[DATA EXCERPTS]

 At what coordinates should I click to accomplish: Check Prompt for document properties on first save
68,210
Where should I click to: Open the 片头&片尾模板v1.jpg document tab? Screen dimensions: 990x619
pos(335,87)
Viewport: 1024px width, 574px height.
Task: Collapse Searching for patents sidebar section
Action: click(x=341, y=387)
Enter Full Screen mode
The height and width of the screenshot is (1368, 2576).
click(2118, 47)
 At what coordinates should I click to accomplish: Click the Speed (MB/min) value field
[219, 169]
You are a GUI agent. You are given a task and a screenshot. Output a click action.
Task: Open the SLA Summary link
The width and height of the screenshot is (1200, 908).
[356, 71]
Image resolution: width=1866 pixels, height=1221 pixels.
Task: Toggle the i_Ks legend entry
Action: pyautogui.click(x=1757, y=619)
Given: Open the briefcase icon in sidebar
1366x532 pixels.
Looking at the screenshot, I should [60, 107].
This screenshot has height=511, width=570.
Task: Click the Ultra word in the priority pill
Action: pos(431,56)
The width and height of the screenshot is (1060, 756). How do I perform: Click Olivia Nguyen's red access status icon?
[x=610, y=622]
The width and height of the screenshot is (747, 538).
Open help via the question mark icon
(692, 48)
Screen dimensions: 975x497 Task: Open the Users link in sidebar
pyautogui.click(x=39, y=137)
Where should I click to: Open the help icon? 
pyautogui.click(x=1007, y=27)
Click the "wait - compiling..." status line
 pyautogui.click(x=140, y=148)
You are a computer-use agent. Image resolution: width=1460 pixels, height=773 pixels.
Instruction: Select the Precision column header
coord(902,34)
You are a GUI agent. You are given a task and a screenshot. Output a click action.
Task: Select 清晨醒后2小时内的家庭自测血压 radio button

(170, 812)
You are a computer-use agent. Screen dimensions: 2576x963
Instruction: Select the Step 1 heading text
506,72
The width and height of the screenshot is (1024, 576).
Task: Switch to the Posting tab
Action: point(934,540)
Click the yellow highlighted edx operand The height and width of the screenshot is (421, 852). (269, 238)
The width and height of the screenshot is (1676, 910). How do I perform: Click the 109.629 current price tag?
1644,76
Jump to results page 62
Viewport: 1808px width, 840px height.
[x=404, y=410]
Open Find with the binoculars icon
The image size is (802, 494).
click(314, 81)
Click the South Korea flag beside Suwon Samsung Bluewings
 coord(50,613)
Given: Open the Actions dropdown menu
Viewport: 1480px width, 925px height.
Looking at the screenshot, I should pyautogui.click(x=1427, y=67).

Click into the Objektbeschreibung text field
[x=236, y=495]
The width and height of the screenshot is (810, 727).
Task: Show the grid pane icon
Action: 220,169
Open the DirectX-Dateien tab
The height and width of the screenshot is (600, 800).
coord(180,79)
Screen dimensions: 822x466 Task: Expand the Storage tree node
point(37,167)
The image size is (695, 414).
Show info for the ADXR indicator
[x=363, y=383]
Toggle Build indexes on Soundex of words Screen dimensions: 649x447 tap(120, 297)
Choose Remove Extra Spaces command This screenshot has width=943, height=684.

[/DATA EXCERPTS]

TASK OBJECTIVE:
Could you quote, exactly as they appear, the line containing "Show info for the ADXR indicator" and every line after it to the end of the records above?

ANSWER SECTION:
Show info for the ADXR indicator
[x=363, y=383]
Toggle Build indexes on Soundex of words Screen dimensions: 649x447 tap(120, 297)
Choose Remove Extra Spaces command This screenshot has width=943, height=684.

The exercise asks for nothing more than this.